Let me start with this fact: We are lucky. We are so lucky. We are so very lucky.
Now, CrabbyCancerMan does not think he is lucky, because he is the one who got cancer. And as fundamental truth #1 of this blog, let me remind you that cancer sucks. But, crabby as I am, I know that it could be worse. He has me, I have him, we have our people. And we are blessed to have a lot of people. We have friends, family, and we’re active in our community, so we even have people helping us who really don’t know us that well at all.
In this new world we inhabit, we’ve met people who have no one to take care of them as they suffer through cancer. They have co-workers take them to appointments, and get the drugstore to deliver because they don’t have someone to go to the pharmacy for them. They are thrilled to talk with anyone who will listen about what they are going through, because they have a care-taking team of one.
So it feels a little snobby when I say that one of the things you learn pretty quick in Cancerville is that even though many people have offered to help, not all forms of help are created equal. Some are actually way more helpful than you would initially think it would be. Some are helpful, but require time and energy from us to make it really helpful, so actually, they’re only somewhat helpful (kind of like getting a puppy as a present – awesome, but requires walking). It was wonderful to have people who wanted to help us, but it was hard to set up boundaries in that help, and it was very, very hard to override the desire to be gracious with the desire to have things go the way they need to (see previous posts).

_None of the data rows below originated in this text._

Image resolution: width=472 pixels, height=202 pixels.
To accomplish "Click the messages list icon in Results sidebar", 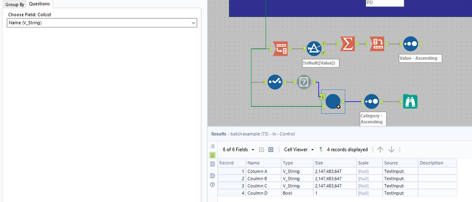I will [x=213, y=147].
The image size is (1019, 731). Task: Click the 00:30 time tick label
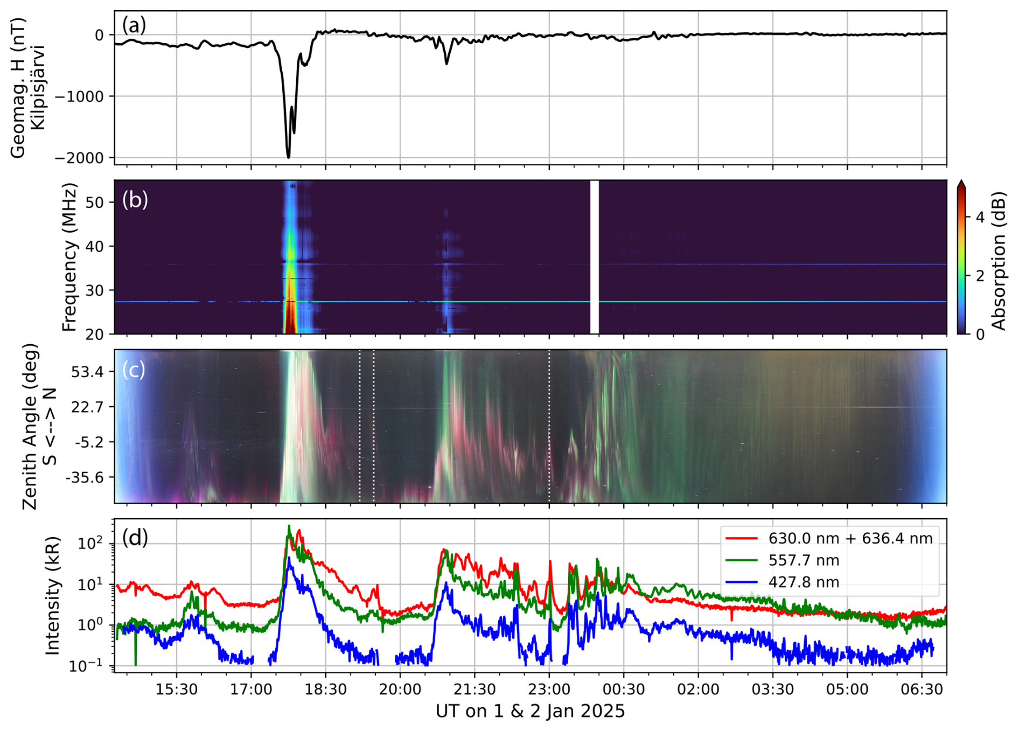click(624, 690)
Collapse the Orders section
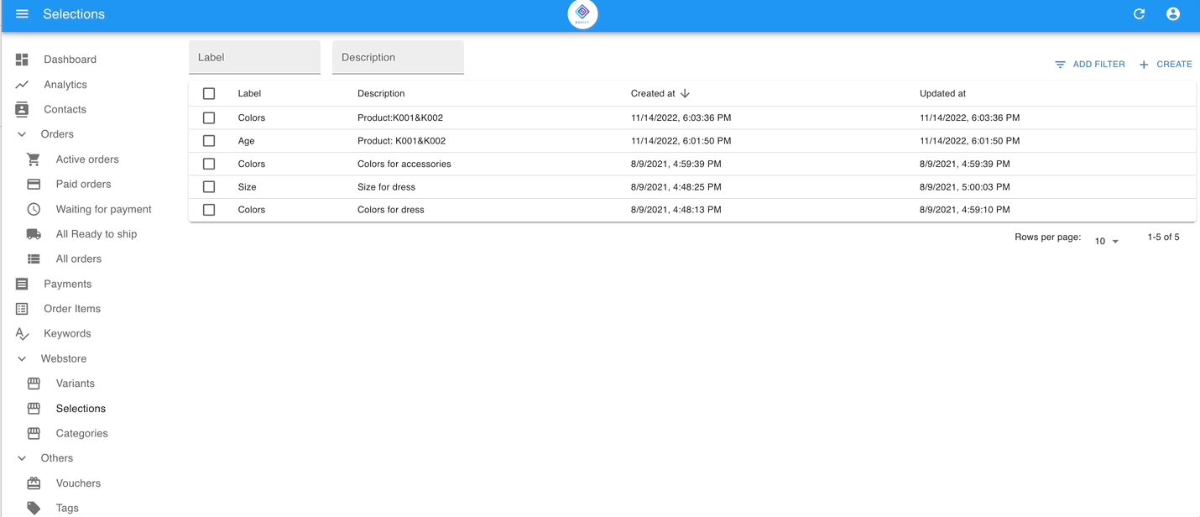Viewport: 1200px width, 517px height. point(21,133)
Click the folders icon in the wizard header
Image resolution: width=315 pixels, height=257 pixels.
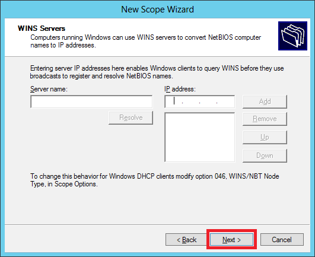pyautogui.click(x=292, y=36)
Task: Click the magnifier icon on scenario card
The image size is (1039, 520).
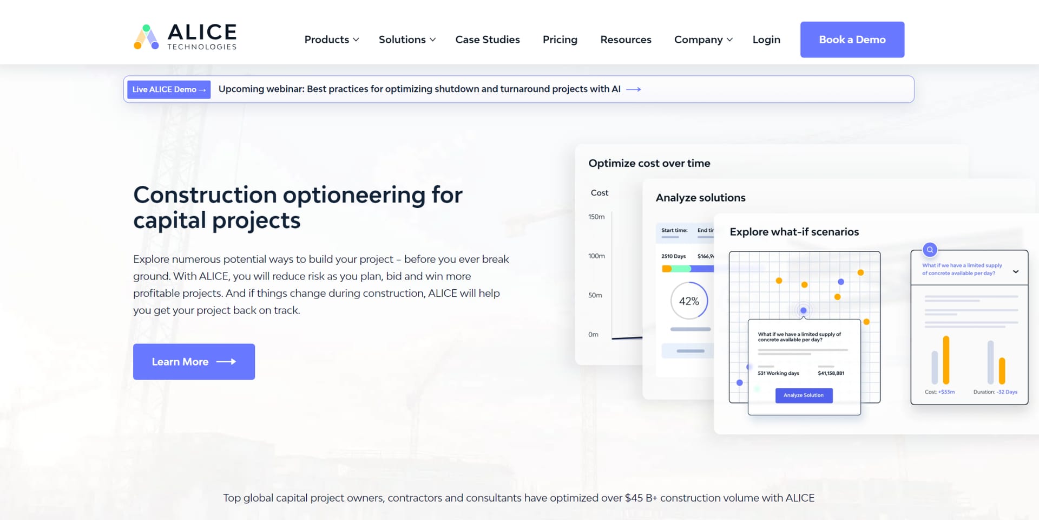Action: [930, 250]
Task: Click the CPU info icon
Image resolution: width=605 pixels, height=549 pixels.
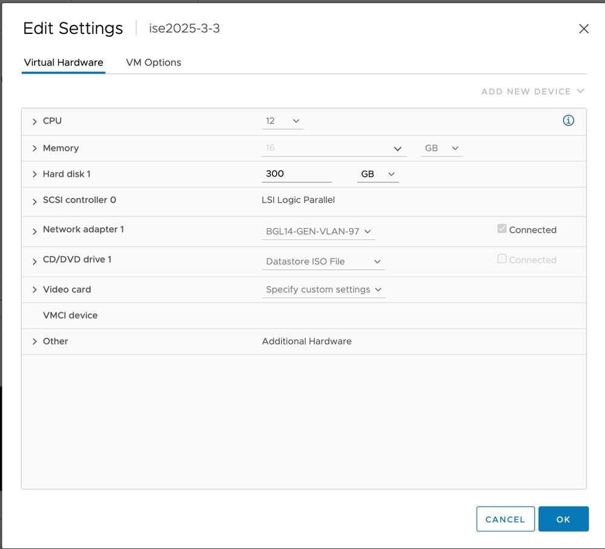Action: click(x=568, y=120)
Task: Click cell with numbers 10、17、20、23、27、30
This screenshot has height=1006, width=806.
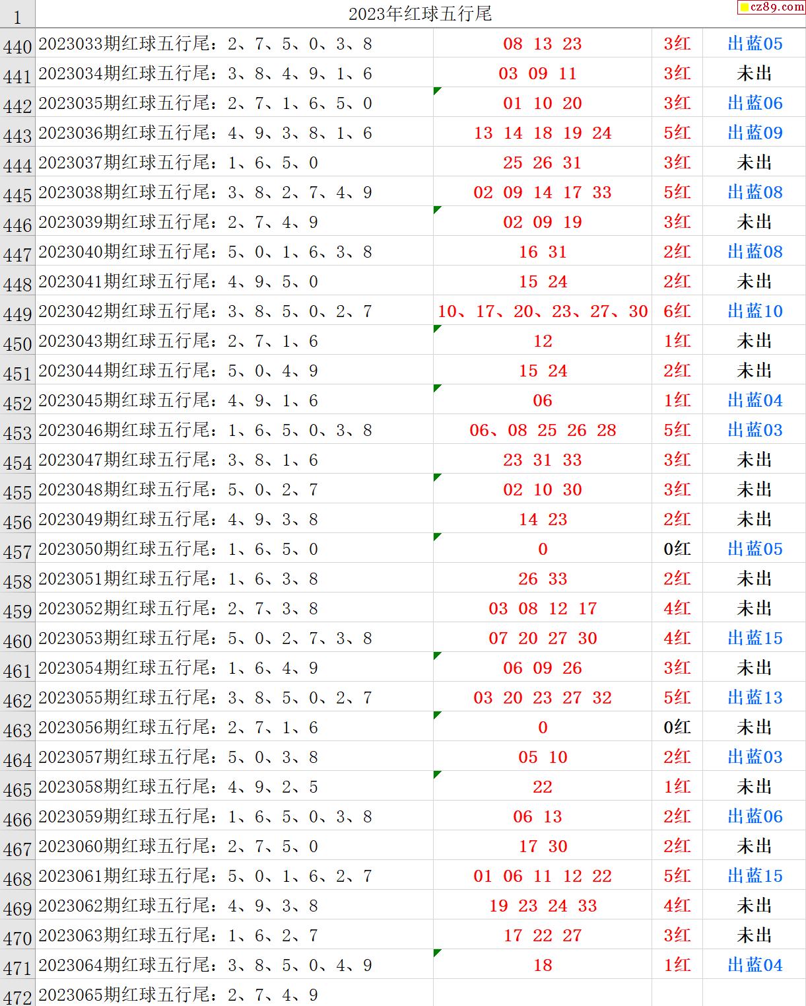Action: [542, 311]
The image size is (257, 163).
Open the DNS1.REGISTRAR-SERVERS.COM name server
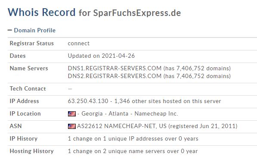(115, 68)
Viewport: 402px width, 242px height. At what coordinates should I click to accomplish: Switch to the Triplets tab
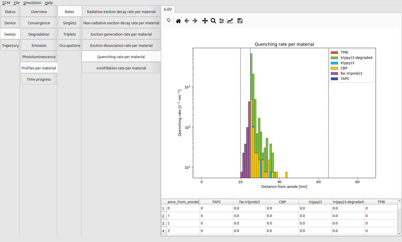point(70,34)
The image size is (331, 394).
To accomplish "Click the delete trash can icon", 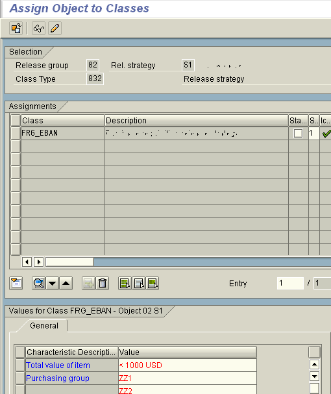I will pos(103,284).

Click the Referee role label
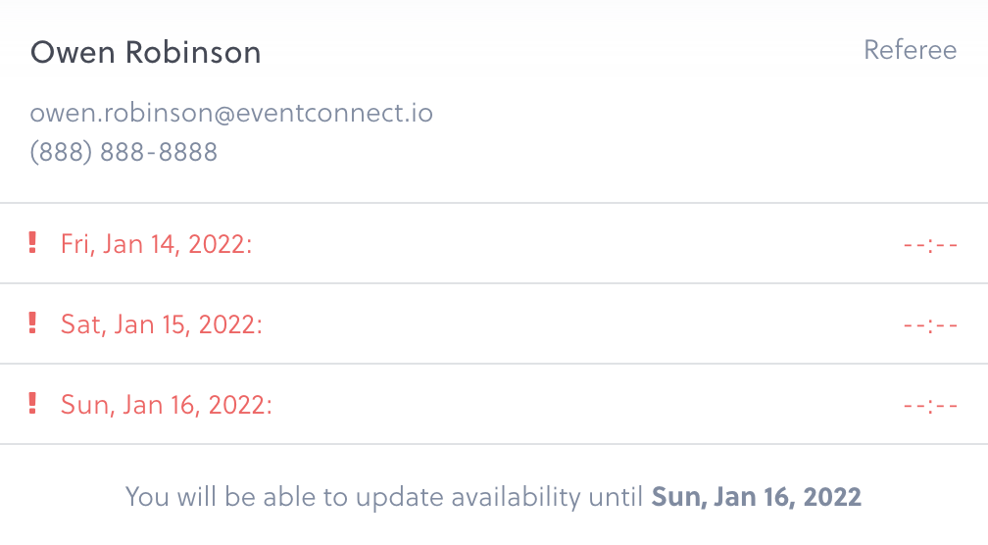(x=910, y=50)
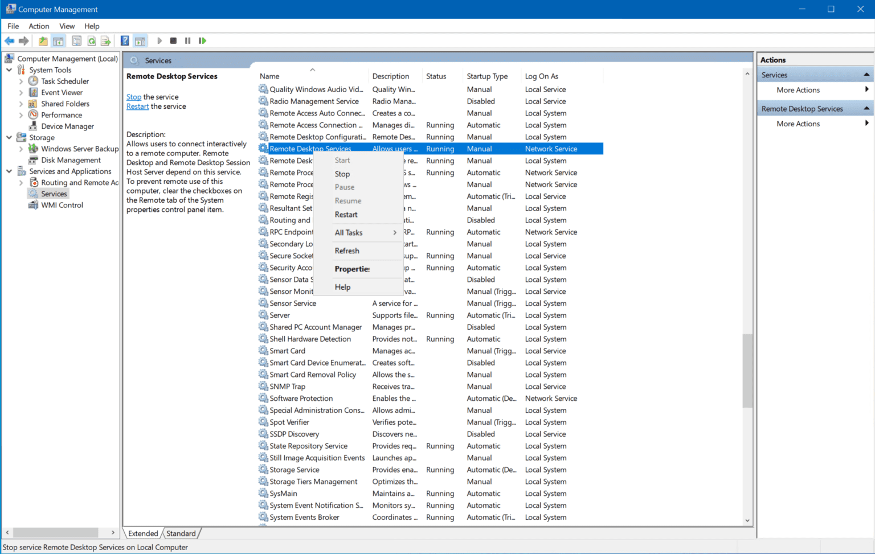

In this post, I’m going to talk about what was the most helpful (there were lots of other helpful things, but these were the ones that made the biggest day to day difference). I’ll save other categories for another time.
Unfortunately, some of the most helpful gestures have also been gestures that are straight cash-for-thing-or-service gestures:
For us (homeowners, no kids, one long-haired cat), the single most helpful gesture was the cleaning service that our congregation put together for us. Because one thing they don’t tell you about cancer – any cleaning you use to do, you will now feel like that is 1/3 of your waking hours (the other 2/3 being doctors appointment and things that go with doctors appointments). Depending on the course of treatment, there is vomiting, there is sweating, there may be evacuation issues. And all of those things tend to smell, so laundry really isn’t something you want to leave pile up. I don’t mind doing the laundry, but the third load per day, three days in a row, put me over the edge. So after spending so much time on laundry, things like mopping, sweeping and vacuuming – those tools just sit in the corner, taunting you about all of the time you used to have to not do those things before this whole mess started. The first day the cleaning person came, our house stopped smelling like cancer. The second time, we felt like we could really breathe. And by the third time, our home became our sanctuary again, and not just a place to wait between waiting rooms.
A second super helpful gift was gift certificates to the local wash ‘n’ fold, or similarly someone coming over to do the laundry. Truthfully, we preferred the former over the latter, especially if that person came to the house and took it over to the wash and fold for us. While the idea of friends helping us wash and fold the appalling amounts of laundry was very sweet, truthfully – there are only a few people who we really felt comfortable handling our unmentionables.
Friends put together some money for an iPad, and while CrabbyCancerMan isn’t generally an Apple kind of guy, that has proven to be a tremendously useful gadget – hours of entertainment in waiting rooms and infusion centers with games, movies, books, news, and a nice big handy screen. They really should have an organization that just gives iPads to cancer patients, or anyone who is going through regular treatments of this variety.
Many of our friends and family who live far away have wanted to know what they can do to help – here are a few ideas:
If you are long distance, you can help by sending get well cards. Not just the first week, but every week, or every other week, or even once a month. But sending them regularly and often is a little bright spot. We found that snarky was preferable over saccharine, and a handwritten note goes a long way. And of course, any made by young children are especially cute. Get well cards are better than phone calls or e-mails because he can read them when he has the energy, and not feel obligated to keep up his end of the conversation.
If you want to send something to the patient and have it be a physical thing, we found that CrabbyCancerMan was always happy to get pajamas. Since sweat has been an issue for him, those fancy sweat wicking ones have been really nice.
As a caregiver, I sincerely appreciate regular check in phone calls and e-mails, but only when they include the phrase, said sincerely “I’m just checking in, you don’t need to call/write me back.” Bonus points if they include something funny or thought-provoking that is not related to cancer (but keep the voice mails short because there are probably 18 messages on the voice mail from doctors offices and what not that will need to be saved for later). Another friend of ours whose husband was diagnosed with colon cancer, hereby dubbed Coach-ette, started calling three times a week, right from the very first week we dove down the rabbit hole, always calling with that message. I admit, at first I was intimidated. I thought “Why is she calling me so much?” I figured she knew something that I didn’t, which was true. And what she knew is that sometimes you need to not talk, and just know that people are out there. And when you do need talk, her calls were a reminder that the operators are standing by.
This list is by no means definitive, so if you have other things that you think of as perfect gifts, I’m all ears.